▶ Exercise aim: Copy verbatim the block of lines in the entries below whose first line contains "Viewport: 546px width, 271px height." and whose last line contains "Select second thumbnail". Leave out all other lines.

▶ Data shown:
'''

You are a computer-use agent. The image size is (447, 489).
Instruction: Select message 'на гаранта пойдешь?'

'''
'''

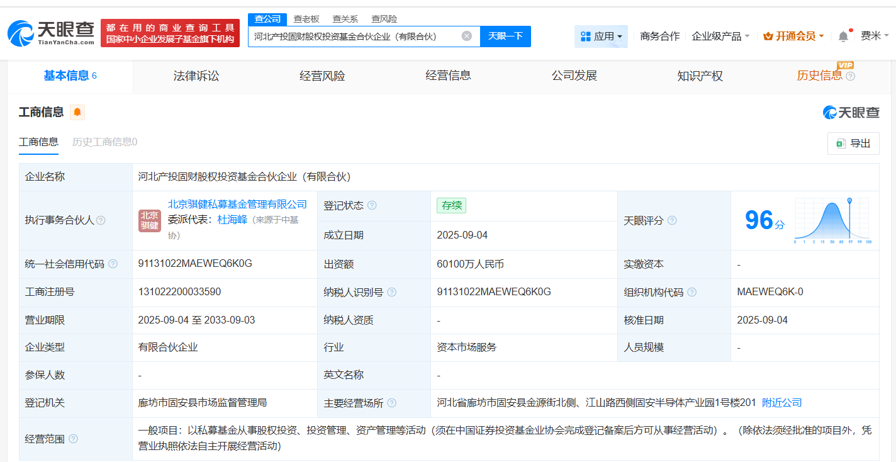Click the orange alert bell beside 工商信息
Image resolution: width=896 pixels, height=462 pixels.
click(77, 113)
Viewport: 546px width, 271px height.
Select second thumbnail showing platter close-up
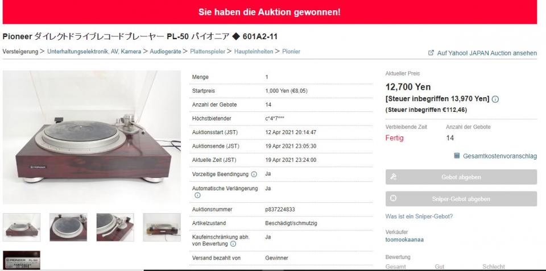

'''

▶ Exercise solution:
Viewport: 546px width, 271px height.
Select second thumbnail showing platter close-up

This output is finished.